De son côté, Korres crée une nouvelle gamme solaire au vrai yaourt comestible (surdosé en probiotiques) et au bio-ferment de sauge sclarée (Crème-Gel Solaire au Yaourt SPF 30, 40 ml, 19 € ; Spray Émulsion Solaire Yaourt Visage & Corps SPF50 ou SPF 30, 150 ml, 23 € ; Stick Lèvres Yaourt SPF 20, 4,5 g, 6,40 € ; Gel Fraîcheur Après-Soleil Yaourt Visage & Corps Korres, 150 ml, 19,90 €).

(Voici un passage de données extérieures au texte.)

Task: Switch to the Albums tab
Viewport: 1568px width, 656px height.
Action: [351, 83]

La marque grecque s’engage pour reboiser les forêts sous-marines de Posidonie de Méditerranée en nouant un partenariat avec Archipelagos, l’Institut de Conservation des Fonds Marins, afin de contribuer à la protection de la biodiversité des mers grecques.

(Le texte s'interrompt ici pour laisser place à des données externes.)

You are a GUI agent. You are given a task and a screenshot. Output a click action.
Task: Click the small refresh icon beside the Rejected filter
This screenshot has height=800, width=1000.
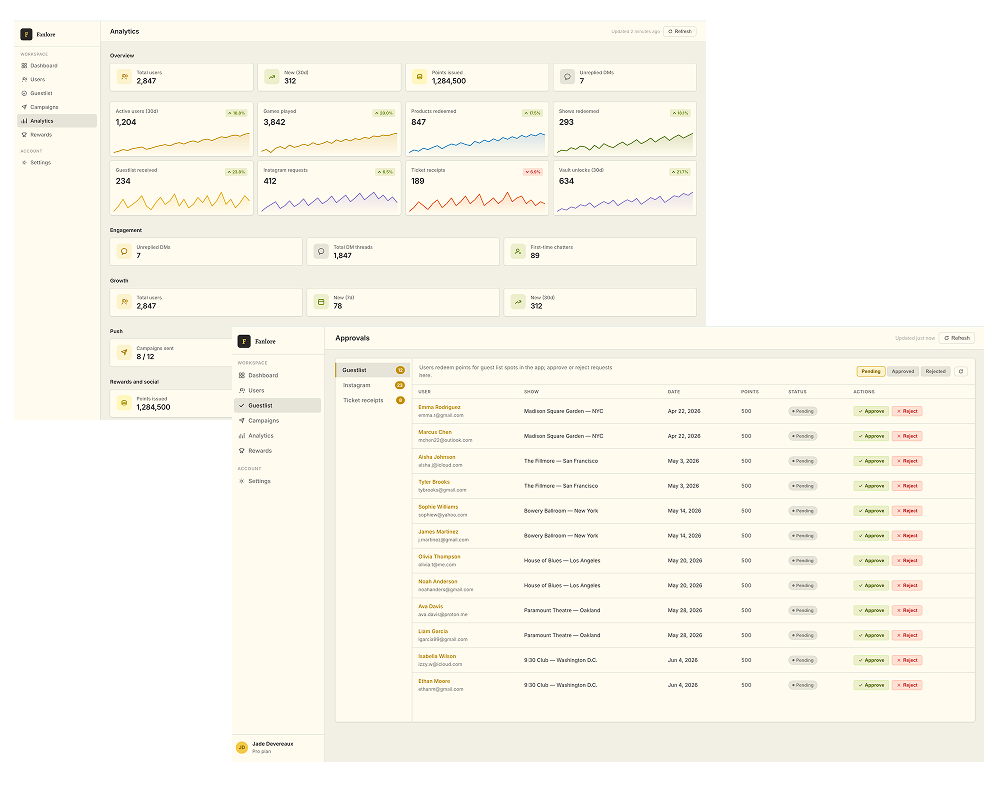point(961,371)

Quand l’océan inspire le make up et le soin

La blue beauty commence aussi à déferler sur le make up et le soin. Dans la première catégorie, on trouve la nouvelle ligne Sea de Tarte (chez Sephora) formulée avec des plantes marines et des algues, et décorée d’étoiles de mer, coraux ou hippocampes (Super Curl Volumizing Mascara, 25 €, Super Curl Waterproof Gel Liner, 22 €, Breezy Cream Blush ou Breezy Cream Bronzer, 33 €, H20 Gloss, 23 €). Le clou de la gamme ? La Palette en forme de coquille Be a Mermaid & Make Waves Eyeshadow Palette (42 €, 14 nuances). Mais la marque américaine fondée par Maureen Kelly propose aussi dans cette gamme des sérums “sirène” (Mermaid Skin Hyaluronic H20 Serum, Sérum hydratant, 30 ml, 46 € ; Deep Sea Vegan Collagen Super Serum, 30 ml, 40 €), des brumes rafraîchissantes ou des masques-gelée pour les lèvres (Jelly Glaze Anytime Lip mask, 16 €).

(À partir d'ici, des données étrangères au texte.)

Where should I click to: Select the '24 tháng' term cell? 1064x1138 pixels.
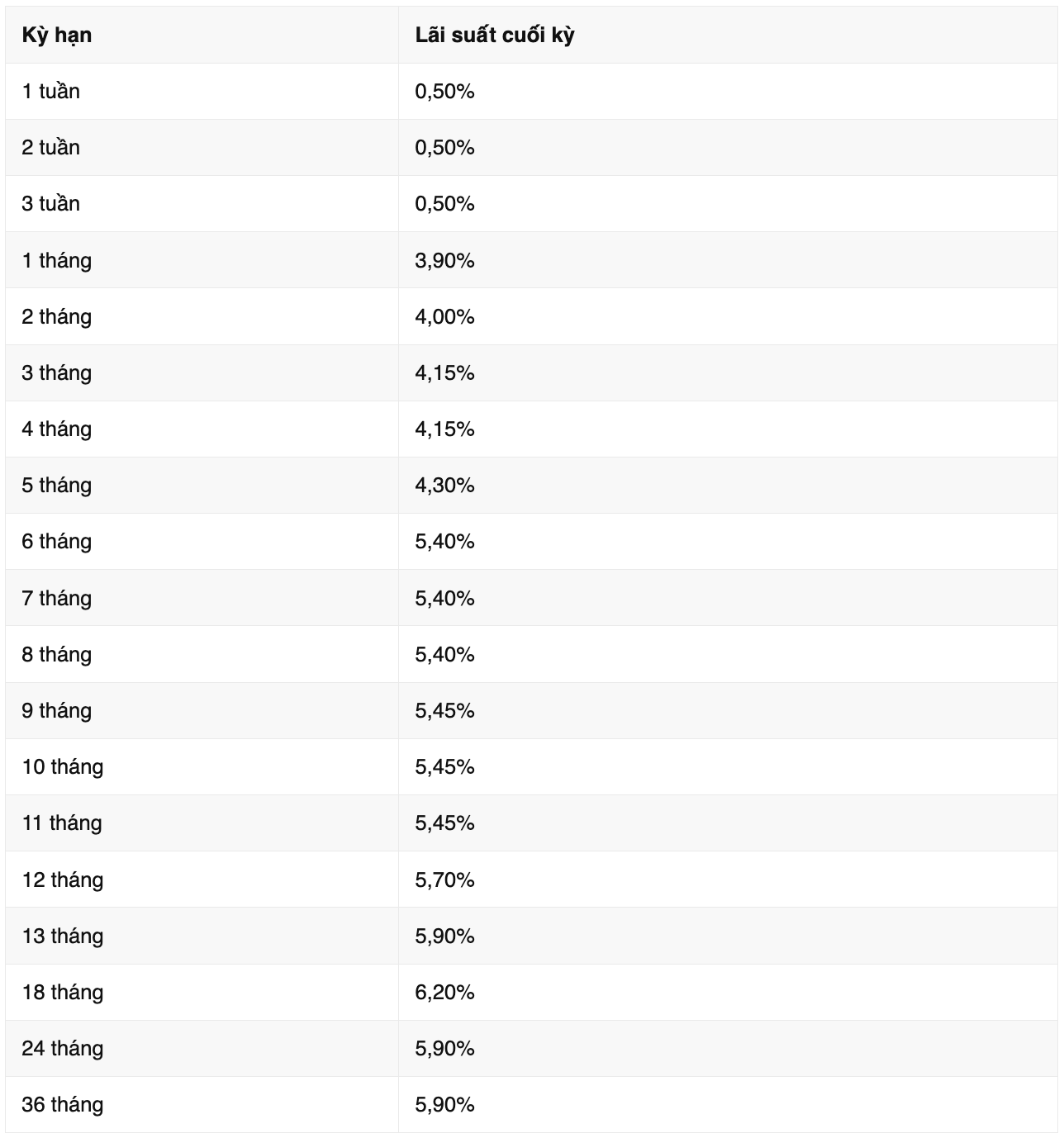coord(63,1049)
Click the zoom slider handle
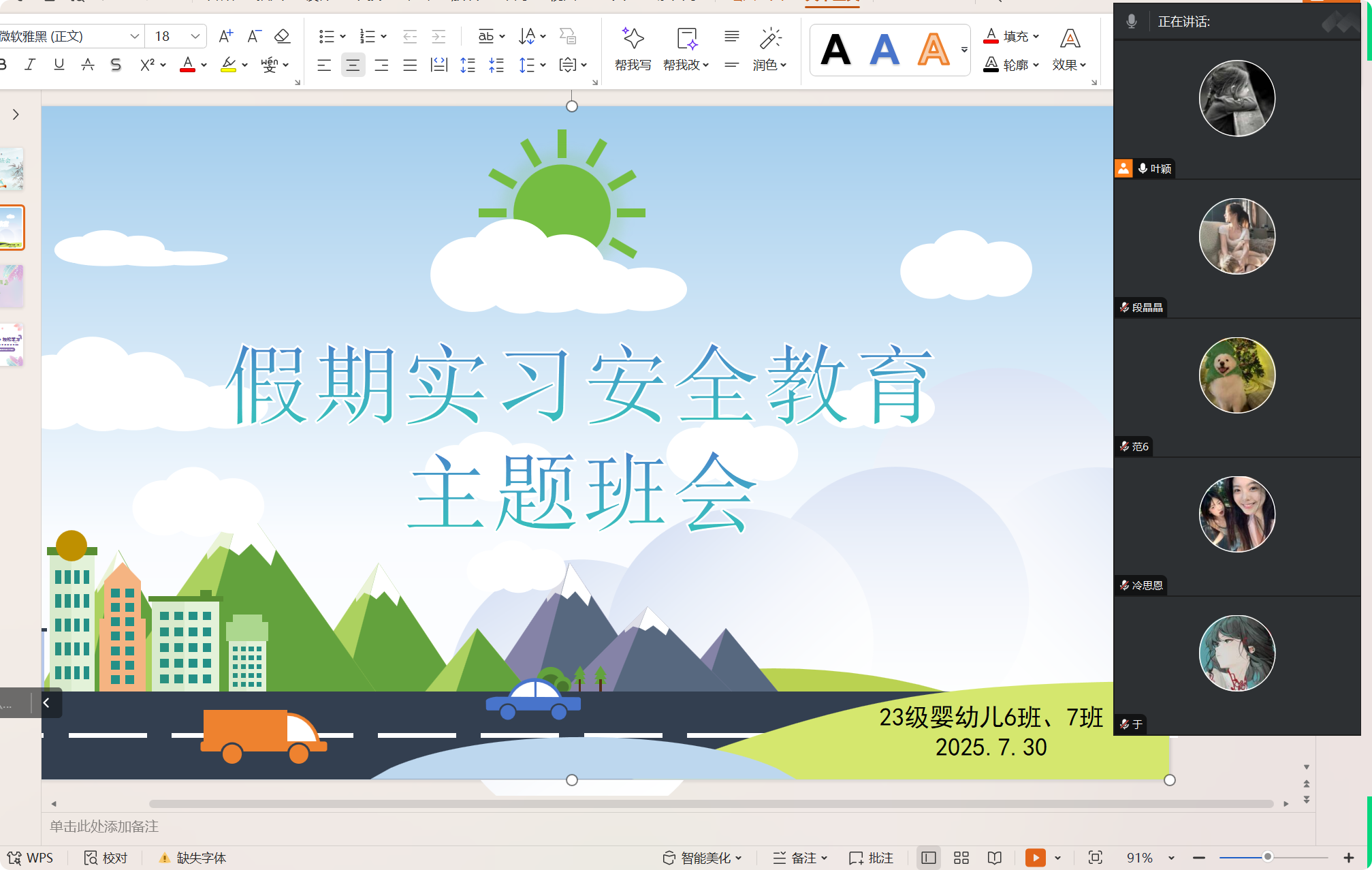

Toujours dans le soin, on peut aussi citer les deux produits de Ren Clean Skincare, très impliqué dans la lutte antiplastique des océans. Sa Crème Corps Énergisante aux algues de l’Atlantique et au Magnésium (200 ml, 32 €) et son Gel Douche Énergisant (300 ml, 25 €) ont été fabriqués en partie avec du plastique récolté dans les océans par TerraCycle. Même leur pompe sans ressort peut être entièrement recyclée.

Du côté de l’hygiène, les éditions Océans de la gamme Vague d’Hydratation aux algues marines et eucalyptus de Love Beauty and Planet, sont, elles aussi, conditionnées dans des bouteilles en plastique récolté sur le littoral asiatique et recyclables (Gel Douche, 400 ml, 4,99 € - 5,20 € ; Shampoing et Après-Shampoing Hydratant, 400 ml, 6,99 € - 7, 20 €).

Enfin, les Laboratoires de Biarritz lanceront la gamme Hydra-Protect+ qui hydrate intensément pendant 24h, protège des agressions du quotidien (lumière bleue, pollution, stress) et prévient le vieillissement cutané (Sérum Repulpant Visage, 50 ml, 26,90 € ; Fluide Hydratant Visage, 50 ml, 18,90 € ; Crème Hydratante Visage, 50 ml, 19,90 € ; Crème de Nuit Régénérante, 50 ml, 24,90 € ; Contour des Yeux Revitalisant, 15 ml, 16,90 € ; Crème Protectrice Mains, 50 ml, 8,50 € ; Crème Nourrissante Corps, 200 ml, 15,90 €). Tous les soins certifiés bio sont formulés à base d’algues, comme par exemple l’Alga-Gorria® (un extrait breveté d’algue rouge, puissant antioxydant déjà présent dans la gamme solaire) ou un dérivé d’acide aminé issu d’un microorganisme (Halomonas elongata) qui vit dans des conditions extrêmes (mer à haute salinité, eaux profondes, glace arctique, sources d’eau chaude…). Les packagings primaires et secondaires sont entièrement recyclables et la marque basque fait partie depuis 2020 du collectif 1 % pour la planète.